My Dad (long since gone..but still missed) and my 'little' boy down at our old duck hunting lease on Barrow Ranch at Baytown...Dad was on his crutch (which he outfitted with a 'duck tail' on the bottom to navigate the marsh) recovering from a boating accident down at SPI....Mighty tough old man..
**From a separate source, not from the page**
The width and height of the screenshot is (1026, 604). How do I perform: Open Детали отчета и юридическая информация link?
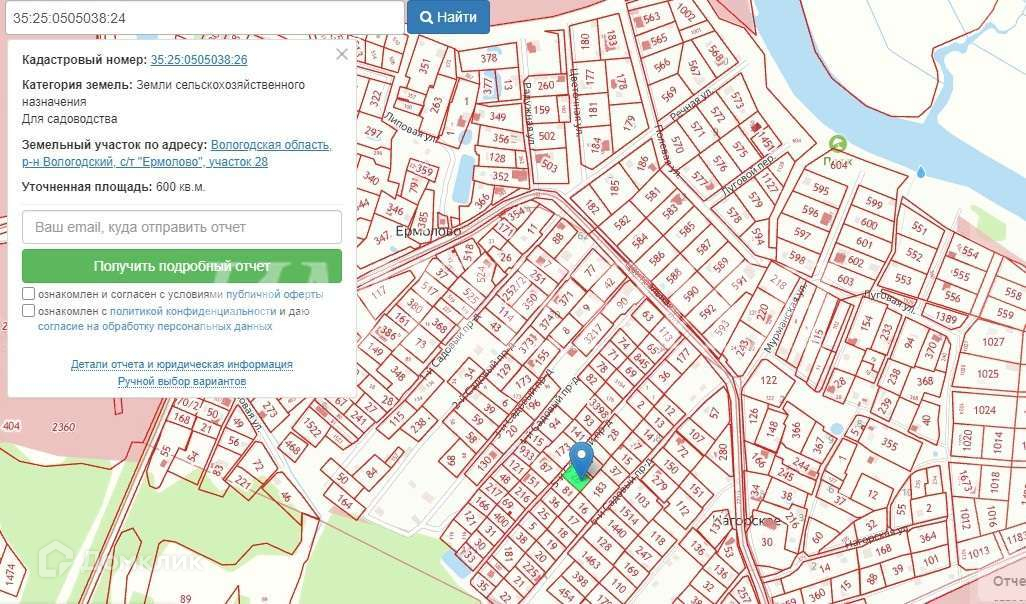[181, 365]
'Course..the 'little boy' is 57 years old now....and stands 6'5"...:rotfl:


----------



## POC Troutman (Jul 13, 2009)

Nwilkins said:


> From Congressional


Awesome pics! Is that rough as nasty as it looks on TV??? man that stuff looks brutal. Have you talked to Shaun lately, aka big foot? how's his new job going, haven't heard from him.


----------



## Fishin' Trip (Dec 16, 2010)

Nwilkins said:


> From Congressional


Good luck!! 
Got it streaming now and Rory is on fire...just like Augusta. Palmer is definitely in good shape and would love to see a fellow Aggie contend


----------



## Harbormaster (May 26, 2000)

Tortuga said:


> Just for Father's Day....
> 
> My Dad (long since gone..but still missed) and my 'little' boy down at our old duck hunting lease on Barrow Ranch at Baytown...Dad was on his crutch (which he outfitted with a 'duck tail' on the bottom to navigate the marsh) recovering from a boating accident down at SPI....Mighty tough old man..
> 
> 'Course..the 'little boy' is 57 years old now....and stands 6'5"...:rotfl:


That's awesome Mr. Jim! I remember the old Barrows Ranch...never got to hunt there but Sasquatch did! 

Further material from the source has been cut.